Mitte November die Premiere des Musicals ROCKY in Stuttgart, einen Tag später die erste Show für „Das Phantom der Oper“ in Oberhausen und am kommenden Wochenende die Deutschland-Premiere von Aladdin in Hamburg. Überall dort  trägt Stage-Unternehmenssprecher Stephan Jaekel die PR-Verantwortung mit. Bei jedem Roten Teppich ist er anwesend, stellt sich den Fragen der Journalisten, sucht von sich aus den Kontakt und ist immer freundlich, herzlich und respektvoll…

Mit PRleben spricht der oberste PR-Mann von Stage Entertainment  Deutschland über seinen Job und gibt hilfreiche Tipps. Nicht nur für Anfänger!

Heute bist du Sprecher des Unternehmens Stage Entertainment – für viele ein Traumjob. Wie war dein Weg dorthin?

Sehr unkonventionell! Nach meinem zweiten juristischen Staatsexamen in München hatte ich ein Jobangebot aus Brüssel, das mich als großem Fan der französischen Sprache sehr gereizt hat: Lobbyist für das EU-Büro der Deutschen Bahn AG. 28 laufende Gesetzgebungsverfahren, die für den Konzern von großem Belang waren, galt es zu betreuen. Da musste ich juristisches und diplomatisches Gespür mit dem geschickten Einsatz von Öffentlichkeitsarbeit verbinden. In ähnlicher Funktion wechselte ich danach zum Bertelsmann Konzern in die eCommerce Group, die sich vor allem mit der Online Musikplattform Napster beschäftigte.

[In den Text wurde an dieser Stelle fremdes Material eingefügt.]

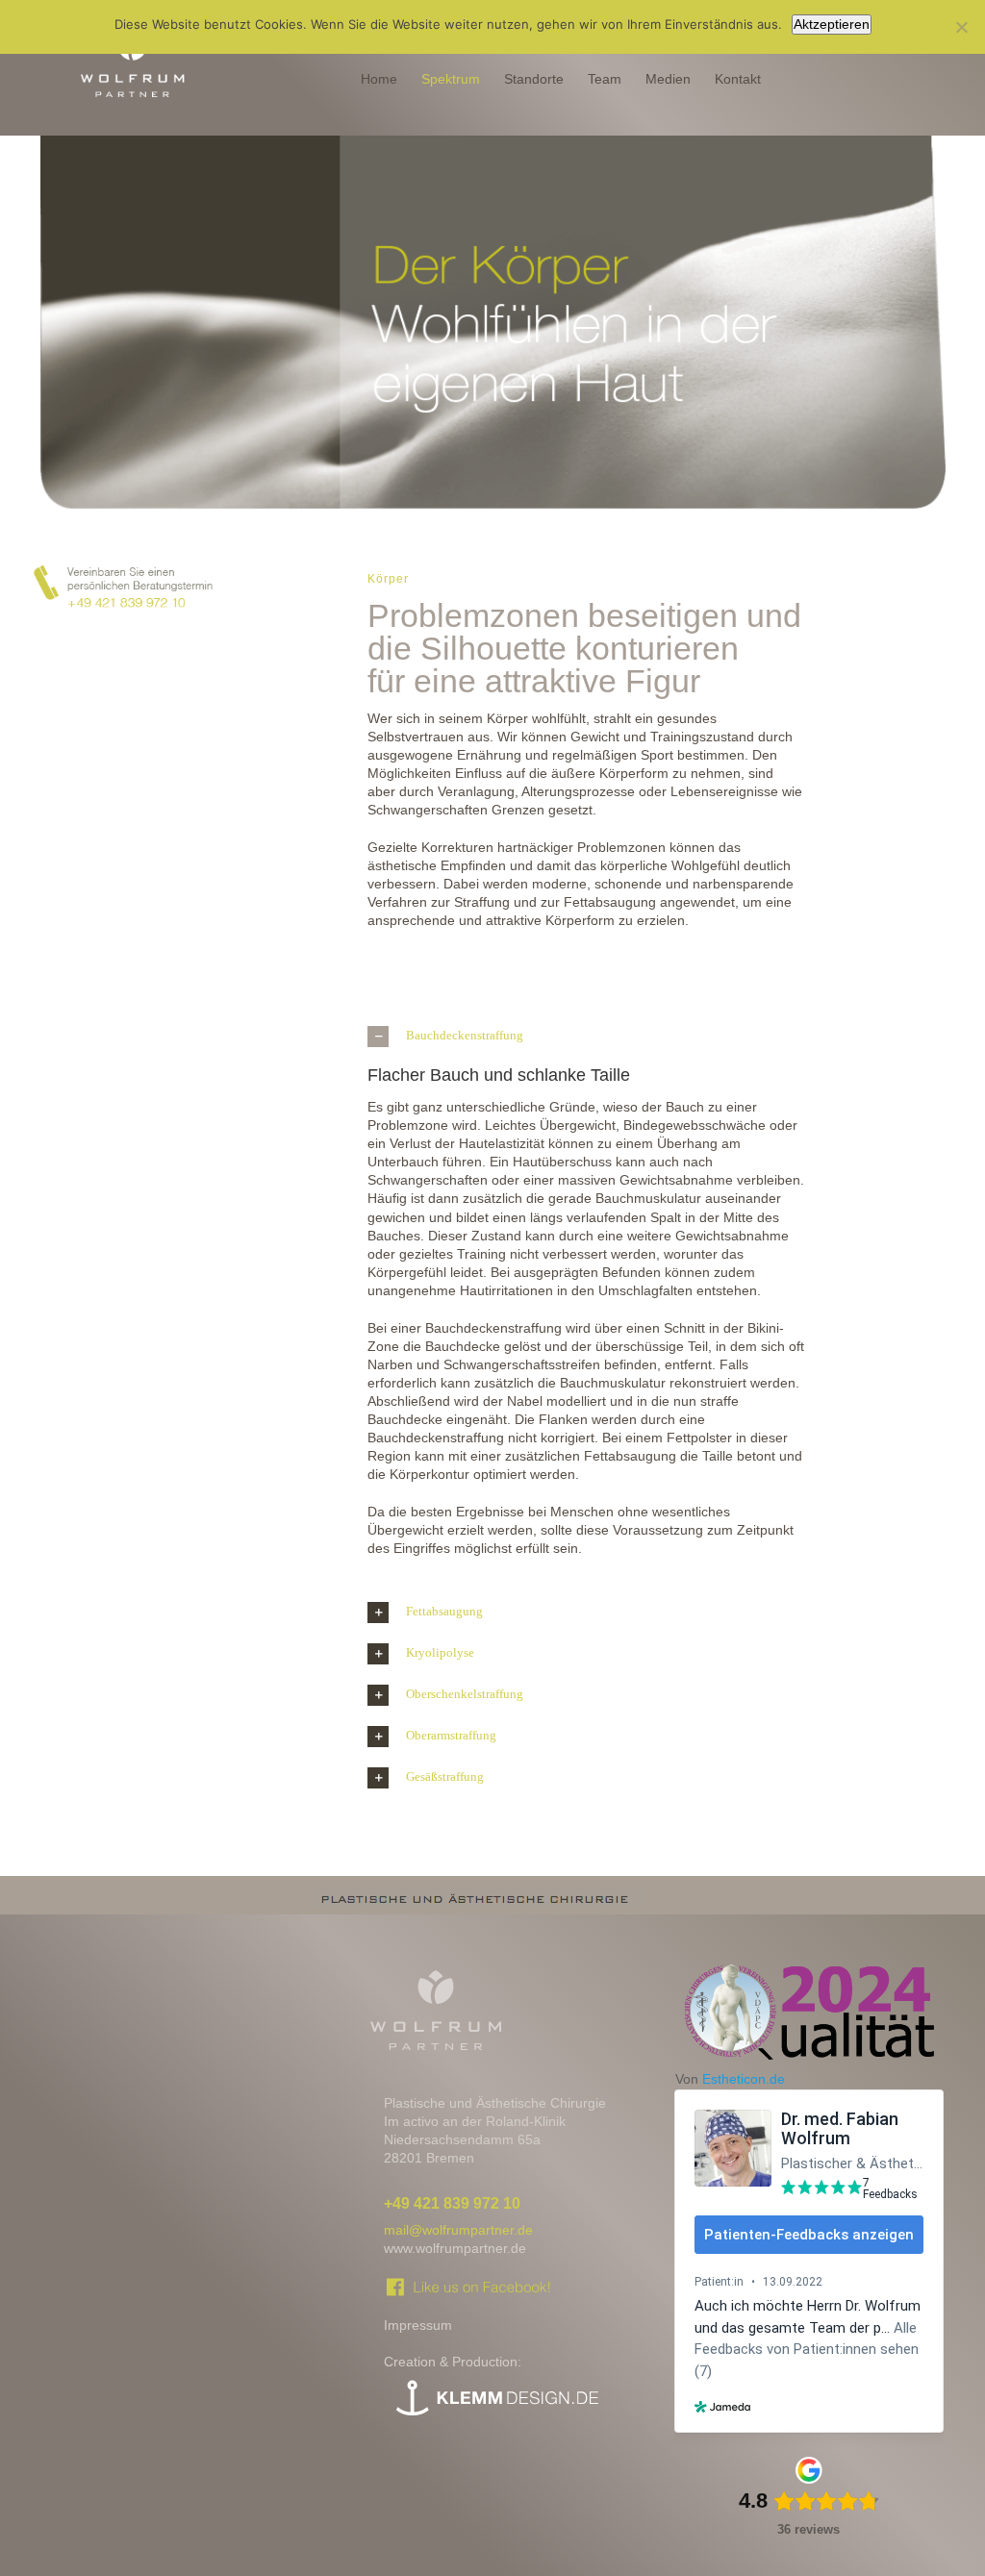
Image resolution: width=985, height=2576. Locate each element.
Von (730, 2079)
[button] (586, 1036)
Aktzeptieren (832, 24)
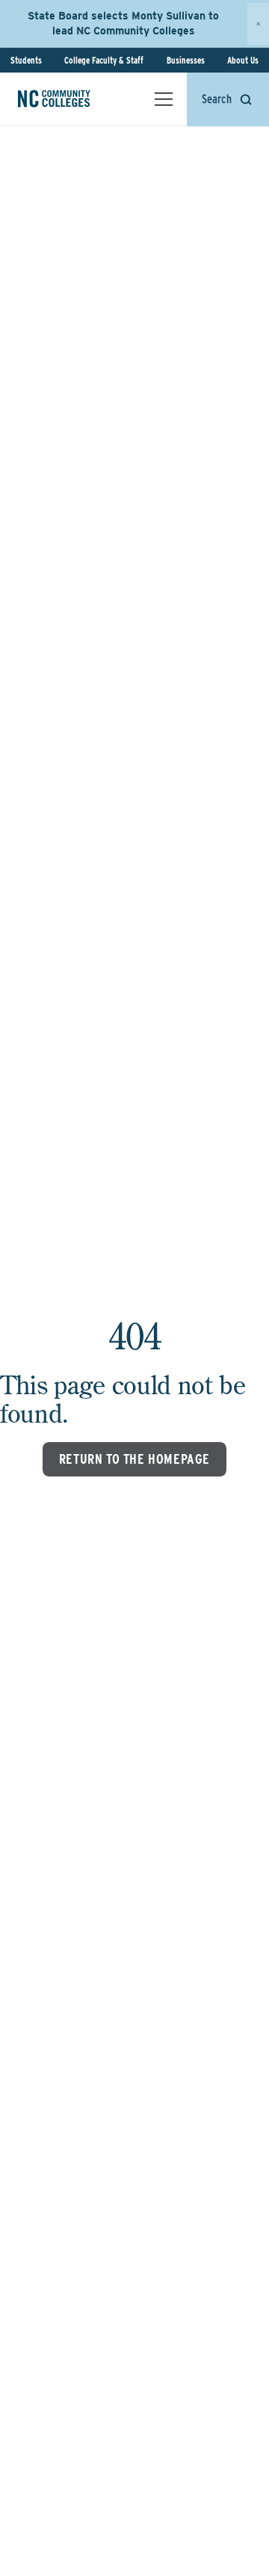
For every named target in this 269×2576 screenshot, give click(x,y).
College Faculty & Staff (103, 60)
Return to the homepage (134, 1459)
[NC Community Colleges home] (74, 99)
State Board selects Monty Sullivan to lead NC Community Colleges (123, 23)
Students (26, 60)
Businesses (186, 60)
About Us (243, 60)
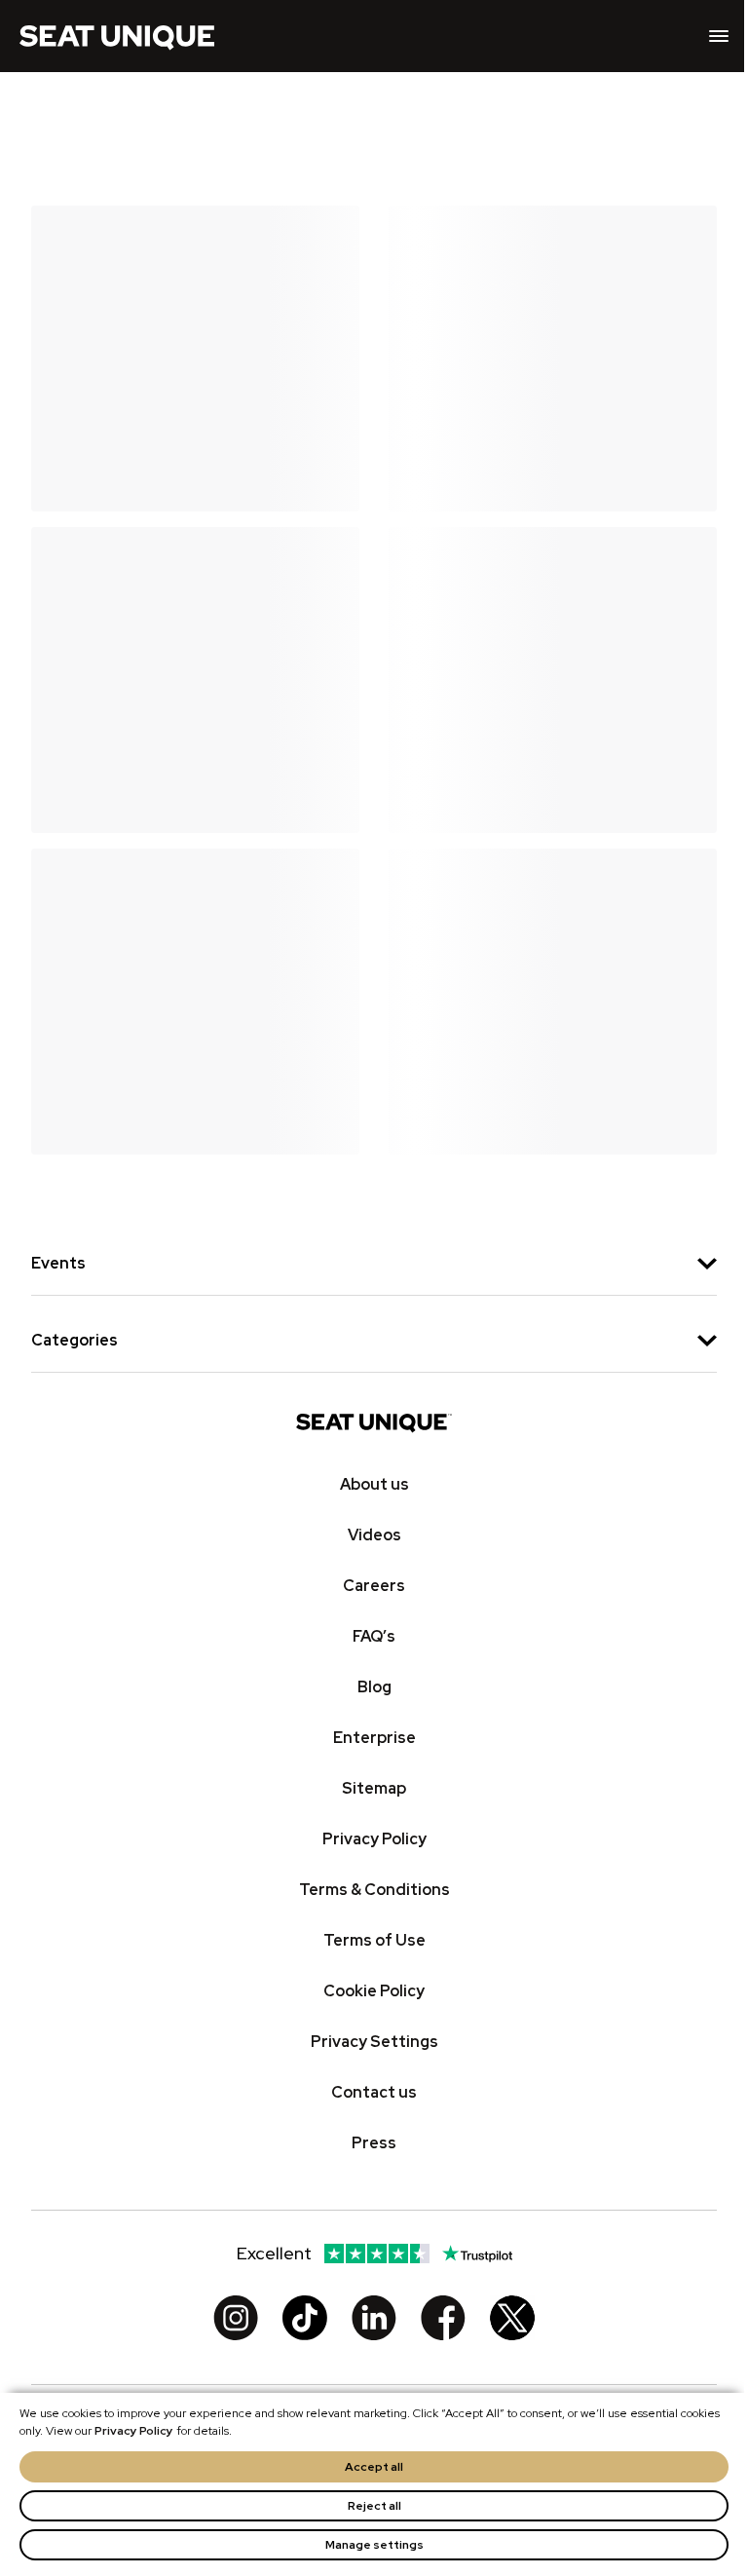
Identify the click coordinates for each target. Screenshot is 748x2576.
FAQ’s (374, 1636)
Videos (374, 1535)
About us (374, 1484)
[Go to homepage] (116, 36)
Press (374, 2143)
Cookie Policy (374, 1991)
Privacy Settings (374, 2041)
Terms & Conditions (374, 1889)
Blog (374, 1687)
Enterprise (374, 1737)
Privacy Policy (133, 2431)
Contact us (374, 2092)
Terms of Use (374, 1940)
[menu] (719, 36)
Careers (374, 1585)
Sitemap (374, 1788)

Stephan Jaekel, Unternehmenssprecher von Stage Entertainment - Deutschland. Photo: Stage Entertainment/Morris Mac Matzen, Verena Bender, PRleben, Blog, Coach, Köln

Stephan Jaekel, Unternehmenssprecher Stage Entertainment – Deutschland.
(Stage Entertainment/M.M. Matzen)

Dann lernte ich bei einem Projekt den seinerzeitigen Stage Deutschlandchef kennen und stieg als Beauftragter der Geschäftsführung in Hamburg ein.

Mich reizten neben der Branche vor allem die Aufbruchsstimmung und die besondere Atmosphäre in einem inhabergeführten Unternehmen. Mit dem Einstiegsjob war verbunden, dass ich Stage aus vielen Perspektiven kennen gelernt habe: Produktionsprozesse, Lizenzverträge, das Geschäftsmodell, der Umgang mit Künstlern und Kreativen etc. Erst danach wechselte ich in die reine Öffentlichkeitsarbeit – mit Verantwortung sowohl für Corporate als auch für die Produkt PR. Diese Nähe zu den unternehmerischen Entscheidungen ist sicher für klassische PR Karrieren ungewöhnlich, hilft mir aber enorm in der Komplexität meiner jetzigen Aufgabe.

Was sollte ein PR-ler im Job auf jeden Fall vermeiden? Gab es mal ein negatives PR-Erlebnis?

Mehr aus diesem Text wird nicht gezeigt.